Não fiquei surpreendido e não fico surpreendido com nada do que se está a passar no Sporting. Só fico surpreendido com as pessoas que ficam surpreendidas com aquilo que se está a passar no Sporting”, declarou o banqueiro.

Ricciardi apelida a atual direção do Sporting de “agrupamento de estagiários” e afirma que Varandas não “percebeu” a herança pesada que tinha para assumir: “Na altura (nas eleições) que eu disse que se ia herdar uma situação muito difícil, Frederico Varandas desmentiu-me, achava que a situação era muito boa. Isto mostra bem que Varandas não teve competência para perceber ao que ia”.

O dr. Varandas disse que o circo tinha acabado… Maior circo que este no Sporting não me lembro, e já sou sócio há muitos e muitos anos”, criticou Ricciardi.

José Maria Ricciardi deixou ainda críticas ao plantel, dizendo que a grande quantidade de jogadores cedidos vai prejudicar o clube e que é já uma “situação anedótica”: “Eu não conheço nenhum clube grande que comece a construir uma equipa com emprestados… Depois vamos vender o quê? O relvado?”, ironizou.

Para o ex-candidato a presidente leonino, José Peseiro devia ter continuado à frente do Sporting. Keizer, diz, distanciou-se dos rivais e não apostou na cantera leonina: “Não temos um único jogador da formação”, criticou. “Desapareceu tudo: ou foram emprestados, ou vendidos ou foram dados a zero”, acrescentou.

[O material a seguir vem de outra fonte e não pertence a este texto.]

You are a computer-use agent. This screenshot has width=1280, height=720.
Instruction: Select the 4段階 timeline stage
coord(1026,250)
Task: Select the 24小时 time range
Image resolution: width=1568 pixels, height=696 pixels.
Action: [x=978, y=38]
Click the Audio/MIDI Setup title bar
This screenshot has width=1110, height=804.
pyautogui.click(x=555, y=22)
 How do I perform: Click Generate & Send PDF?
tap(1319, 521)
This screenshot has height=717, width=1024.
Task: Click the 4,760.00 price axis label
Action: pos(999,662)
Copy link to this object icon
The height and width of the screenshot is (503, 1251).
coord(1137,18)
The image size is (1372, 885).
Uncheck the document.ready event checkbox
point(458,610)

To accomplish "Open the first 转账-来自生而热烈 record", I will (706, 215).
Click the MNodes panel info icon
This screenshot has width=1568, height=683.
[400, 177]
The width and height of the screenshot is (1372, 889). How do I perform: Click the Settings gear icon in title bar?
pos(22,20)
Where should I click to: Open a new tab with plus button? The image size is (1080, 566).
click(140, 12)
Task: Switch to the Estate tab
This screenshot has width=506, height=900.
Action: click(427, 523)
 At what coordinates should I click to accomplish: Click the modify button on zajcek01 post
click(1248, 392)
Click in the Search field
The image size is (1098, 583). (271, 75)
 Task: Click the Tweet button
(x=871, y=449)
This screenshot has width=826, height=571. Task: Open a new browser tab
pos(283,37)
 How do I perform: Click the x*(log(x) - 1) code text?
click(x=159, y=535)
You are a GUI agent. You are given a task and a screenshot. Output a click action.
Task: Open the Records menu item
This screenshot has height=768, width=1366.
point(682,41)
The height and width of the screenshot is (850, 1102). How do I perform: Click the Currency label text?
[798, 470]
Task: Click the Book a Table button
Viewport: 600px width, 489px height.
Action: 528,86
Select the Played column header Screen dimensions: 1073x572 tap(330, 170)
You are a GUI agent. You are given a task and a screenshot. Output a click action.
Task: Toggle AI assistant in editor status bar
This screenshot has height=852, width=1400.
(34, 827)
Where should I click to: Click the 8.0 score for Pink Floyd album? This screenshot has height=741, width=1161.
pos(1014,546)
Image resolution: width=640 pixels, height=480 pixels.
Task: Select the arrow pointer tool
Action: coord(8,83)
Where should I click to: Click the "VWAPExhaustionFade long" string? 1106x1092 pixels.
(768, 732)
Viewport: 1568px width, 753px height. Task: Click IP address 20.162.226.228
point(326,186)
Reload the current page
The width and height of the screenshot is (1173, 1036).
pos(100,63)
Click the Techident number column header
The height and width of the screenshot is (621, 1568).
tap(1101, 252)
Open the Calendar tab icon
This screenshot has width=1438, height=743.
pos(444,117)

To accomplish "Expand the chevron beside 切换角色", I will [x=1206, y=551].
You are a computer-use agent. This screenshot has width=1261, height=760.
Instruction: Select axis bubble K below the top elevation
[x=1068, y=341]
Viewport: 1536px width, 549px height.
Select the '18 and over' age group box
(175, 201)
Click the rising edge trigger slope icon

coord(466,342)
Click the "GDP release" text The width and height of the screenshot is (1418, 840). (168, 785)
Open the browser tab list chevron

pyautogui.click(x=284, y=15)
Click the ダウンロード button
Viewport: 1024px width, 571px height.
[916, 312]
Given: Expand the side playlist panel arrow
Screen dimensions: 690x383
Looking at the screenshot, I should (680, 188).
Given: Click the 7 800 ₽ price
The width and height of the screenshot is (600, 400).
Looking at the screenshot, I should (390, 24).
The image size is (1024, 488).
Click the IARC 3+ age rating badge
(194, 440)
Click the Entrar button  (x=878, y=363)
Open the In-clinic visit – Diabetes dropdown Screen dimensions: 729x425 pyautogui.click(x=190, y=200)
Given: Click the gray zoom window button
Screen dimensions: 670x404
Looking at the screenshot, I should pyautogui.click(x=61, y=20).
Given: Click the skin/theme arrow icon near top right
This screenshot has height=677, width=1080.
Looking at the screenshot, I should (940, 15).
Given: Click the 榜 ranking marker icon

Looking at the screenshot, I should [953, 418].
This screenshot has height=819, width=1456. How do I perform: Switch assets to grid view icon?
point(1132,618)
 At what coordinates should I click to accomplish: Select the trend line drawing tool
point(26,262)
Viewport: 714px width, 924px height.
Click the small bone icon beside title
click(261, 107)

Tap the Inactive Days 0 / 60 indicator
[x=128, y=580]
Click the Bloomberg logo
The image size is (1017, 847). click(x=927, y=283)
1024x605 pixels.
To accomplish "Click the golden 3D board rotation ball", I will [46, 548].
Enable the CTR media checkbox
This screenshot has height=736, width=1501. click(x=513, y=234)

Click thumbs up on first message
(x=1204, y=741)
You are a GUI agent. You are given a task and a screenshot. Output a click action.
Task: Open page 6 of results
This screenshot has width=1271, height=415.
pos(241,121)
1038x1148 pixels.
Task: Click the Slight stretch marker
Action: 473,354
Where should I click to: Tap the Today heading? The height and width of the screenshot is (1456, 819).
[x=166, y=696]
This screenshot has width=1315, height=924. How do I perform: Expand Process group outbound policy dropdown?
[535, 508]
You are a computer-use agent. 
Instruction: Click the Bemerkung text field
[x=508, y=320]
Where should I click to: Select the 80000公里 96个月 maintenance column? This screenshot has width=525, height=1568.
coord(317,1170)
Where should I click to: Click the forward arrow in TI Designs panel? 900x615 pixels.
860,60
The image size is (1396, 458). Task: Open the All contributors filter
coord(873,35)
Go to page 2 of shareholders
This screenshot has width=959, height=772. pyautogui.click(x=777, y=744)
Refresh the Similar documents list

Ricciardi não fala em eleições antecipadas e, questionado sobre a possibilidade de se voltar a candidatar à liderança do Sporting, lança: “Não faço a mínima ideia. Nesta altura, não penso nisso”. Ainda assim, recorda que não conseguiu passar a mensagem certa aos sportinguistas nas últimas eleições: “A culpa foi minha que não tenha conseguido explicar aos sócios que estávamos perante este agrupamento de incompetentes. Já somos motivo de chacota”, lamentou.